In my S&W 329PD, this bullet produces reasonable accuracy. IMR 4227 gave me the most accuracy, lowest recoil, and minimal muzzle flash. Now I need to try some different charge weights.
|Target, Plinking (200 gr. Cast)|
This is a low-cost, low-recoil target and plinking load. The lighter bullet, the reduced velocity, and the low charge weight of a fast burning powder all add up to light recoil.
This load is based on the Missouri Bullet Company "Cowboy #5" bullet, a 200 gr. RNFP lead bullet. It has a Brinell hardness of 12, and according to MBC's formula, the optimum pressure for this hardness to produce the least amount of leading is 15,357.6 CUP. With Titegroup, that works out to a charge of 6.1 grains for a predicted velocity of 1005 fps.
Mo. Bullet Co. "Cowboy #5":
I will eventually want a deer hunting load for a Ruger Super Blackhawk Bisley Hunter once I get it, and probably for my S&W 629. To be legal in Missouri, it must be an expanding bullet, so not hardcast. I assume I'll start with the 240 gr. Hornady XTP.

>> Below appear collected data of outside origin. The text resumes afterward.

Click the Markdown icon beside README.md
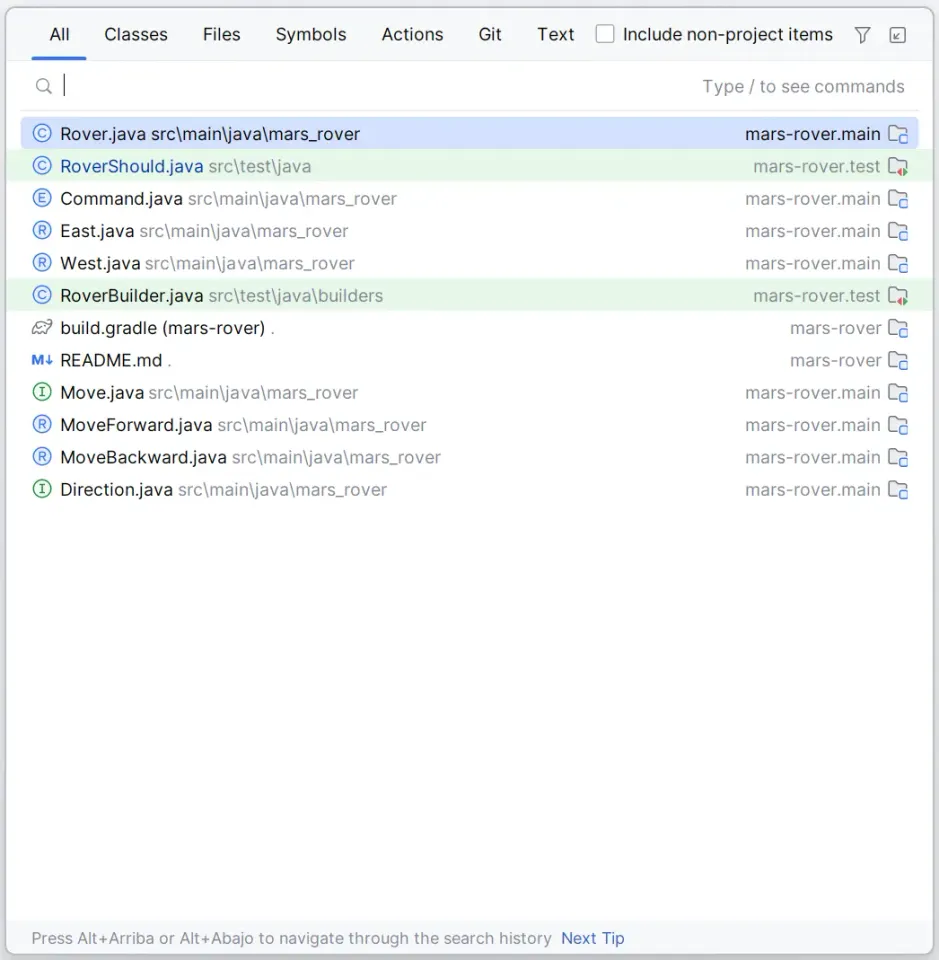 (x=42, y=360)
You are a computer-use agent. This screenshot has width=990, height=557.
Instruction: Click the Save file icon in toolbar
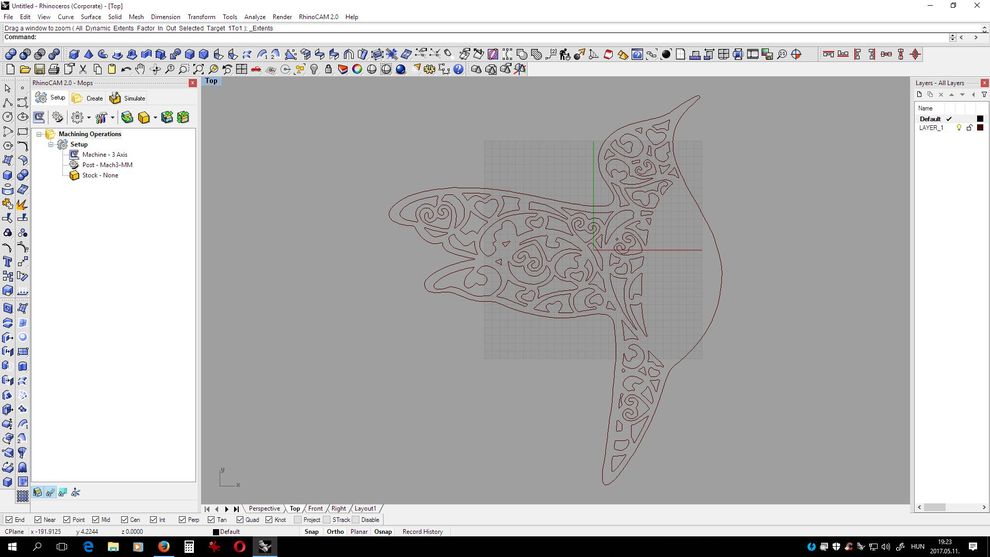coord(39,70)
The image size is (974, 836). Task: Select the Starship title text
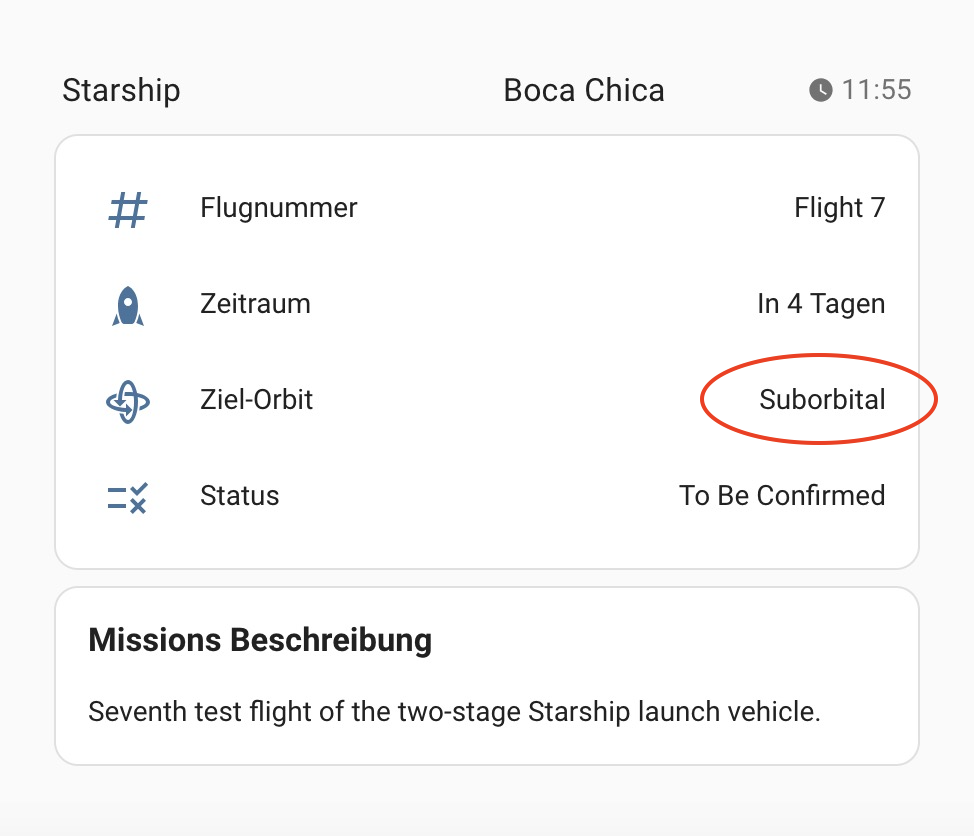pyautogui.click(x=121, y=91)
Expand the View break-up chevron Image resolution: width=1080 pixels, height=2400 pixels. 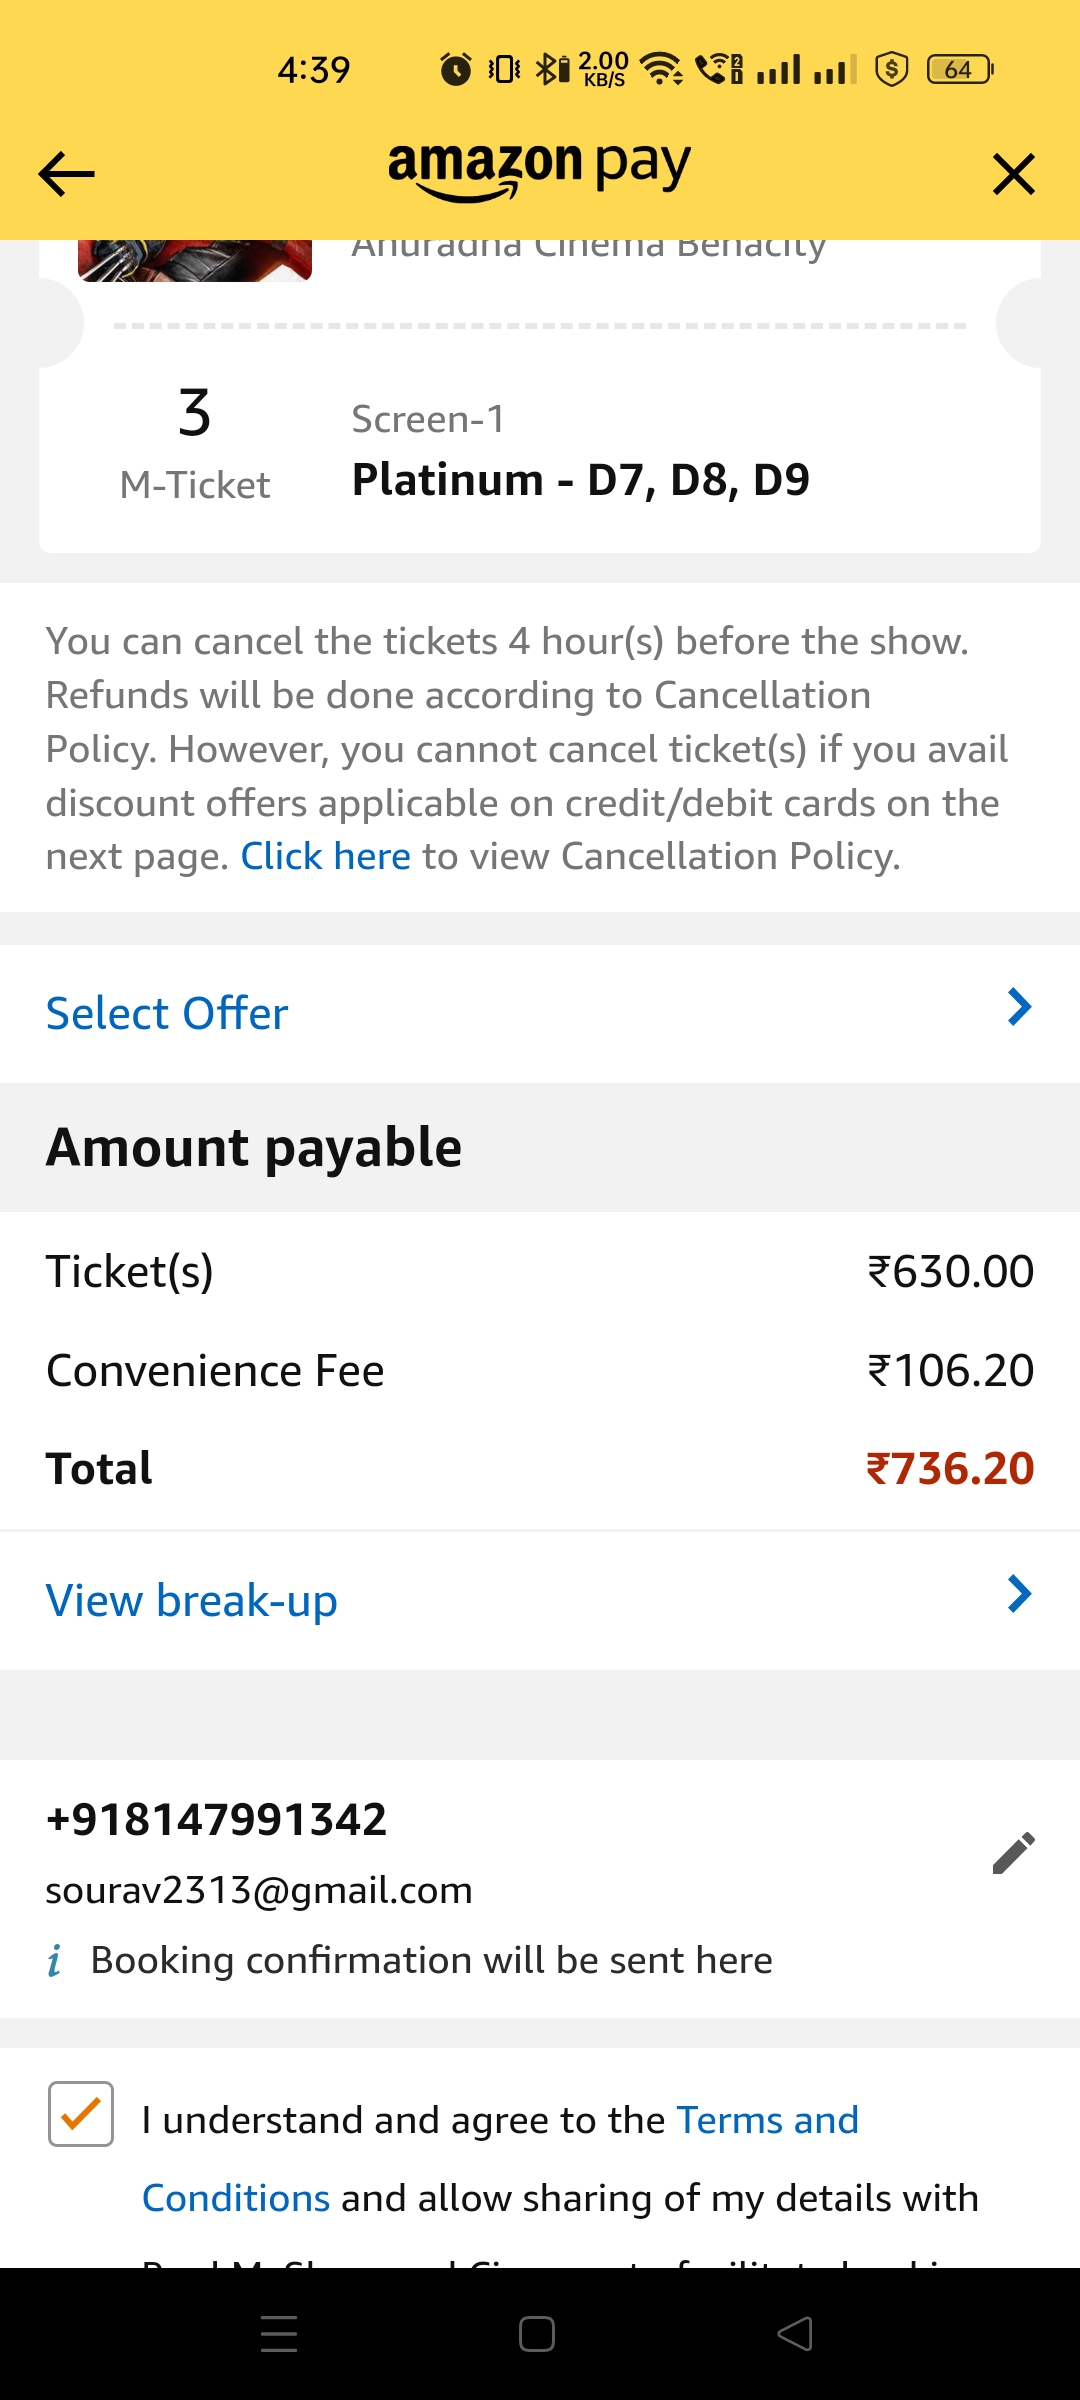pyautogui.click(x=1018, y=1594)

Hornady has recently introduced Handgun Hunter ammunition, using a copper hollow-cavity bullet filled with elastomer that they are calling MonoFlex (handgun). They aren't selling the bullets as components yet, but if they do, I might want to use them instead.
Sierra 300 gr. JSP: It should be ideal in this caliber for brown bear defense, and also feral hog hunting. It is not recommended for deer due to minimal expansion. The seating die deforms the edge of the meplat a little, so I have acquired a custom seating plug.
IMR 4227: This powder gave me the least recoil and relatively low muzzle flash. I will have to put this through the chronometer.
Hodgdon Lil'Gun: Max charges with 300 gr. bullets caused the cases to stick.
Berry 240 gr. FP: This bullet has no cannelure, and I am only able to force a light crimp on the bullet without buckling the case. I haven't had any bullets jump, but given the recoil, it concerns me.
Missouri Bullet Company 200 gr. RNFP (Cowboy #5): This bullet has a Brinell hardness of 12, and according to their formula, the optimum pressure is 15,357.6 CUP. The bullet seats easily without deforming.
Jan 8, 2022 – Tested max charges with H110, IMR 4227, and Lil'Gun in my S&W 329PD. H110 and Lil'Gun both created large, loud muzzle flash. Lil'Gun caused the cases to stick, and the accuracy was attrocious (13½" group at 7 yds). H110 and IMR 4227 both yielded reasonable accuracy, with H110 stringing more vertically. IMR 4227 was the most accurate, had the least recoil, and produced low muzzle flash. IMR 4227 is clearly what I should use to develop my load.